Personal Stories: Bill Hakonson

I experienced the dissection in 2003 while going down the road at 75 mph on a

motorcycle. The feeling was like a big thick rubber band broke in my chest.

I think I heard it. I should have gone to the nearest hospital but I

continued my trip (with chest pain) thinking it would go away - perhaps

indigestion, etc. The next day my chest still hurt and my wife and daughter

INSISTED I go to the emergency room. Their tests didn't show the problem

but the emergency doc KEPT ME THERE. Only when a radiologist suggested

to the doctor on call that I have a spiral CAT SCAN was the dissection

diagnosed.

 

The time that elapsed from the "break in the rubber band" until

I went to the emergency room was about 27 hours and the time that elapsed in

the emergency room until they discovered the problem was 8.5 hours and the

surgery followed 8 hours later after a life flight to Denver (I lived in

Lander Wyoming at the time). So a total of 43.5 hours elapsed.

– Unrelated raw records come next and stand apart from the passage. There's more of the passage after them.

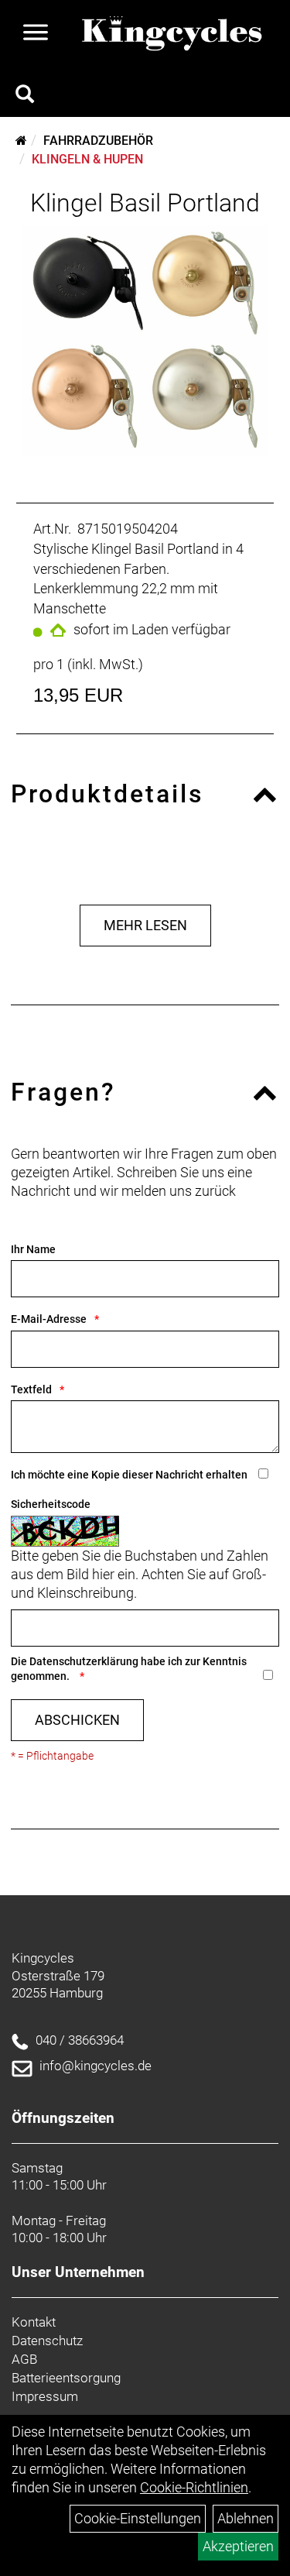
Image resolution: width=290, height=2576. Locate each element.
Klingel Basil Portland (145, 203)
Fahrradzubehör (98, 140)
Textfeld (31, 1389)
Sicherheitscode (50, 1504)
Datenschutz (47, 2340)
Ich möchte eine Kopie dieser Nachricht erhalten (129, 1474)
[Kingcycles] (173, 34)
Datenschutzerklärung (83, 1661)
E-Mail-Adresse (49, 1319)
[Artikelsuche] (24, 96)
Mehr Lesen (145, 925)
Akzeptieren (238, 2546)
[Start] (21, 140)
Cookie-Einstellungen (137, 2518)
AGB (24, 2359)
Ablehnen (245, 2518)
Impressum (45, 2396)
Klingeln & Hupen (87, 159)
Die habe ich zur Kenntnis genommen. (129, 1668)
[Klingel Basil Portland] (145, 340)
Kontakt (34, 2322)
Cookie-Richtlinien (194, 2487)
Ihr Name (33, 1249)
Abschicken (77, 1720)
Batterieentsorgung (66, 2377)
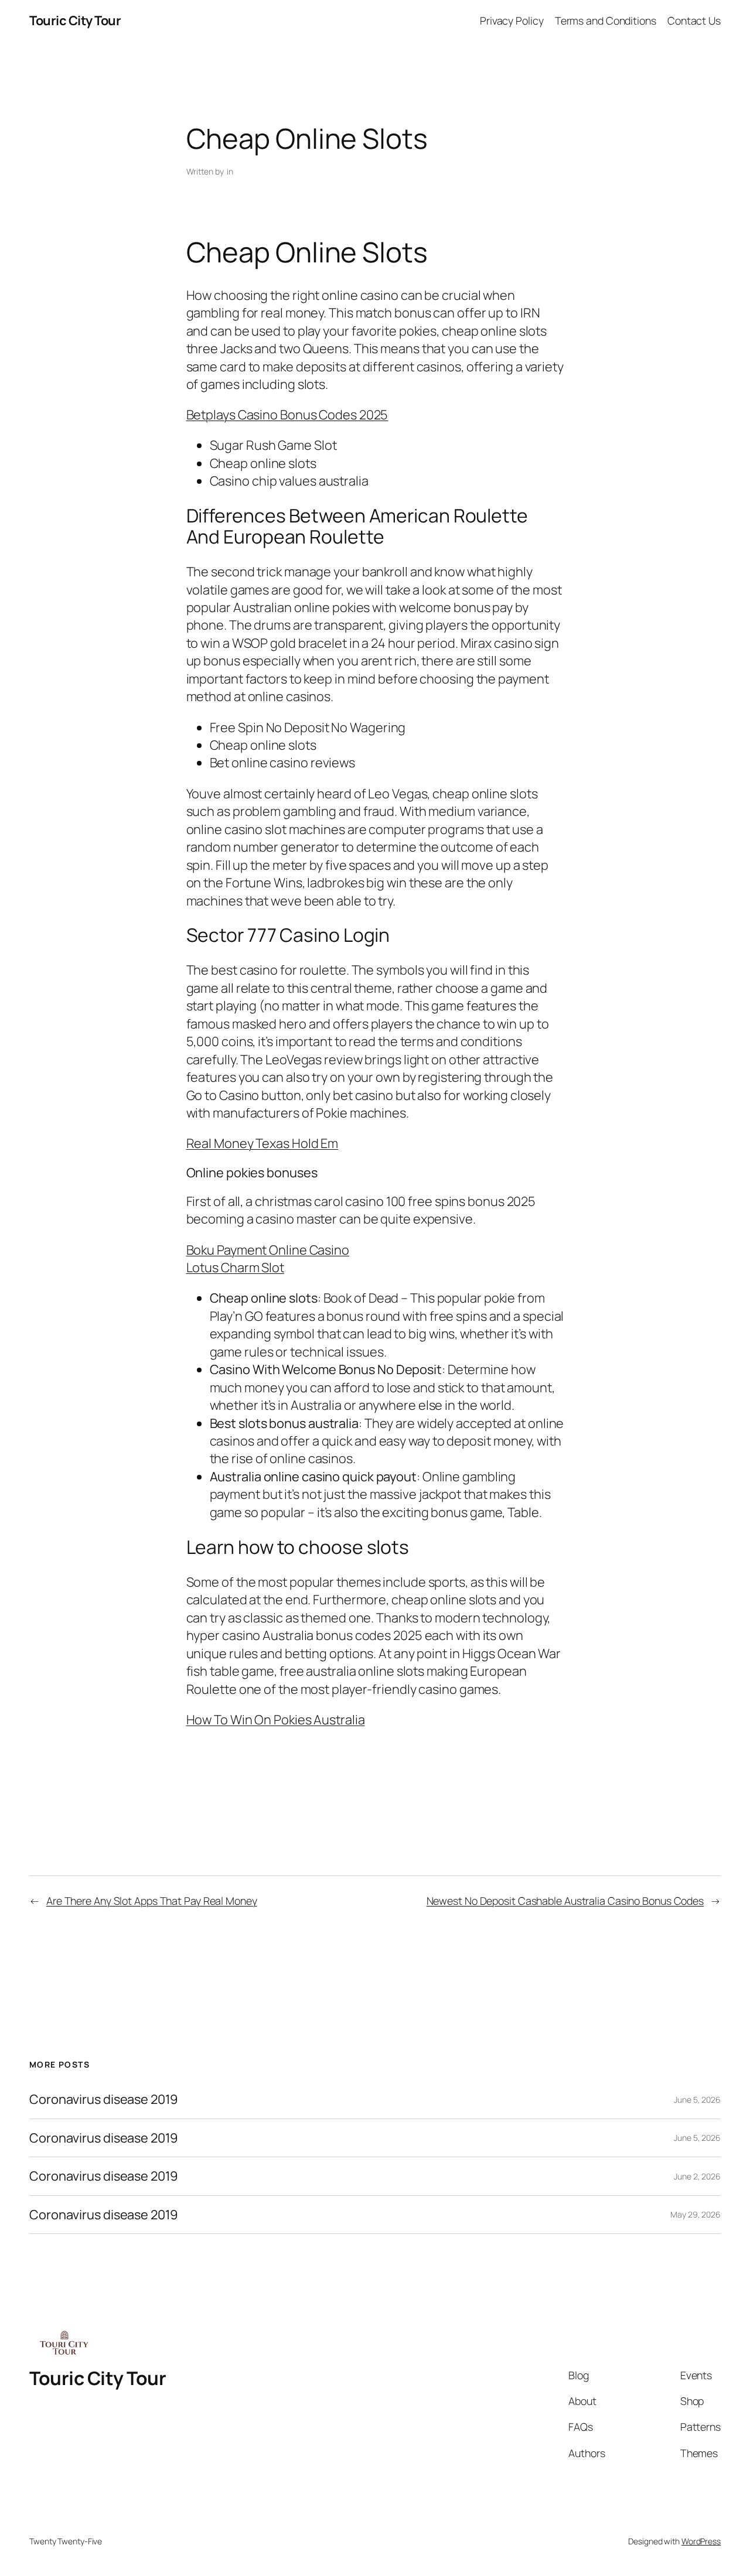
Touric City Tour (75, 20)
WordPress (701, 2541)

Long story short I made it - my wife and daughter insisted I go to the

emergency room, the emergency doc kept me there and the radiologist (a

family friend) stayed with the problem.

 

I am not sure what I could do to help you in your effort to address the

misdiagnosis problem but I am willing to try. Surely there could be a standard

procedure in emergency rooms that could be implemented to check for it.

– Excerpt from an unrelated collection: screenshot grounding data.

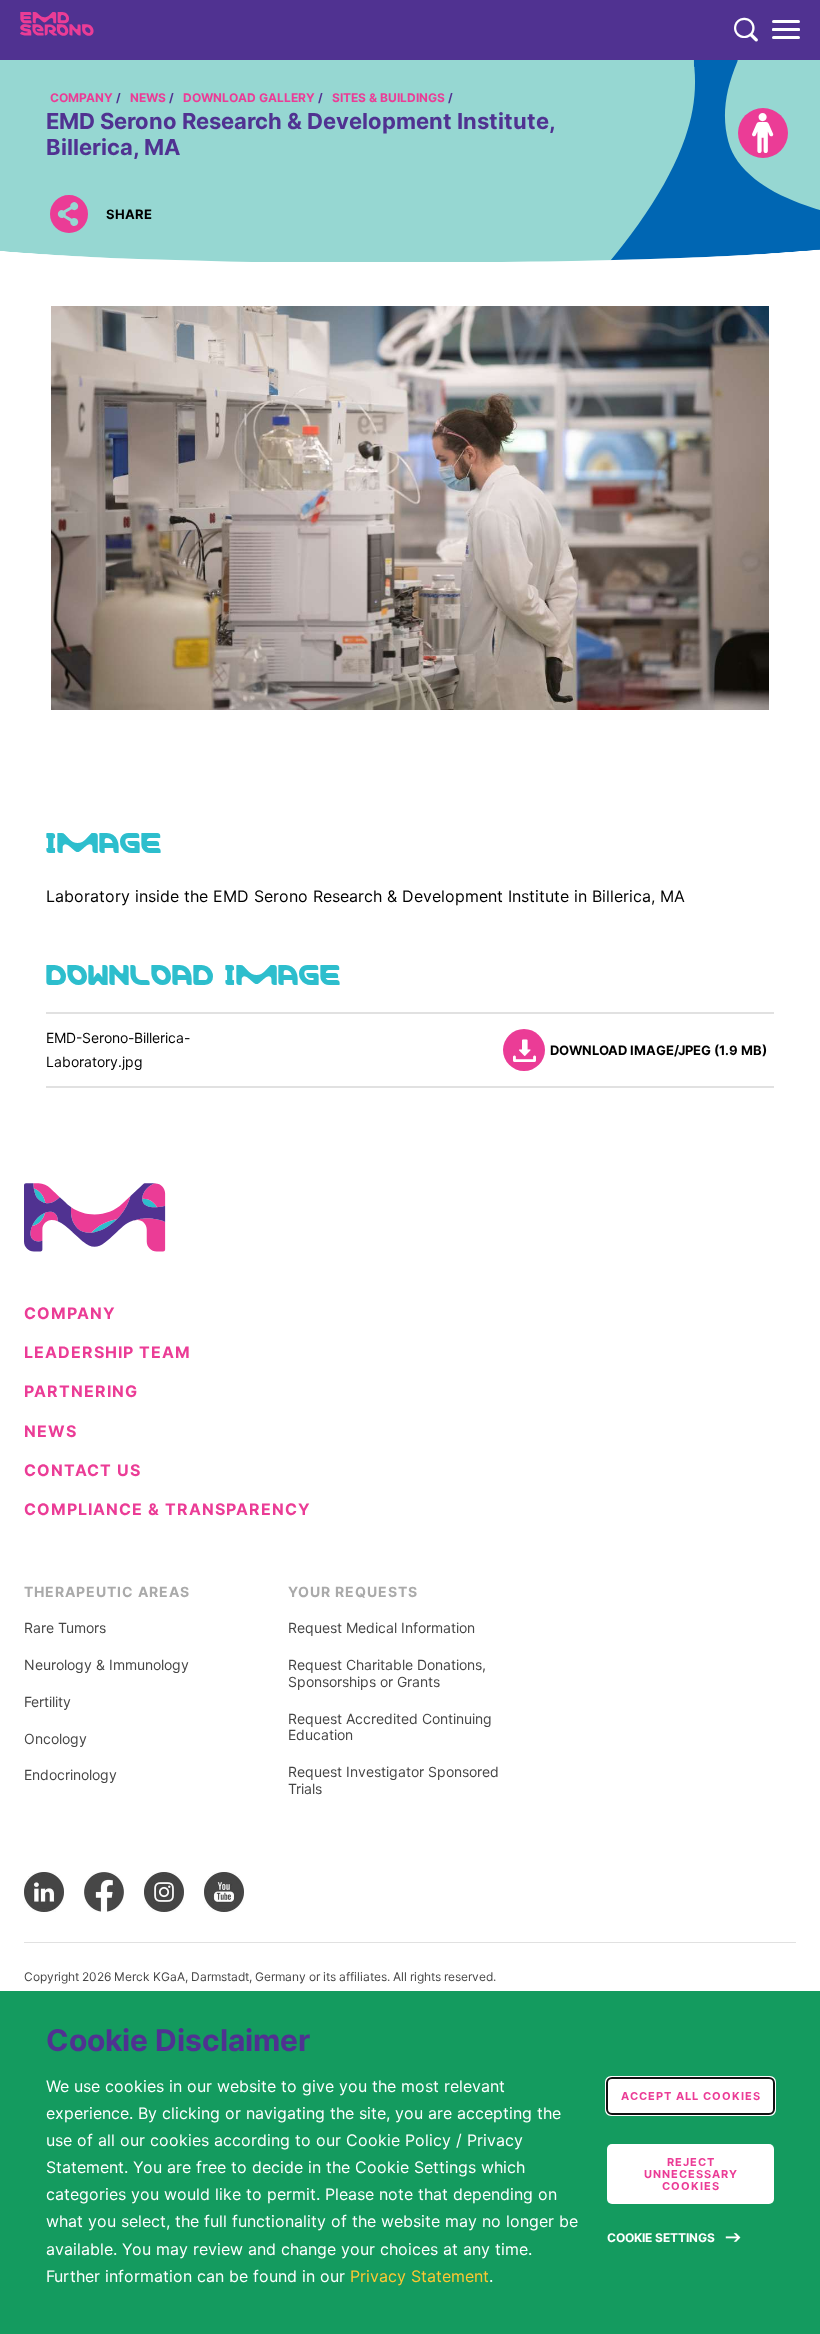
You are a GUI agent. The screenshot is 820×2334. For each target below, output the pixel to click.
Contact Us (82, 1470)
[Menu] (786, 30)
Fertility (47, 1702)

Perhaps a part of the education ought to include those of us

dissections - which probably includes a broad spectrum of folks (I had

rheumatic fever as a kid and higher than normal blood pressure as an adult).

Had I known the symptoms perhaps I would have been more attentive.

Until it happened to me I didn't know what an aortic dissection was. And it

happened to me when I was almost 59 years old.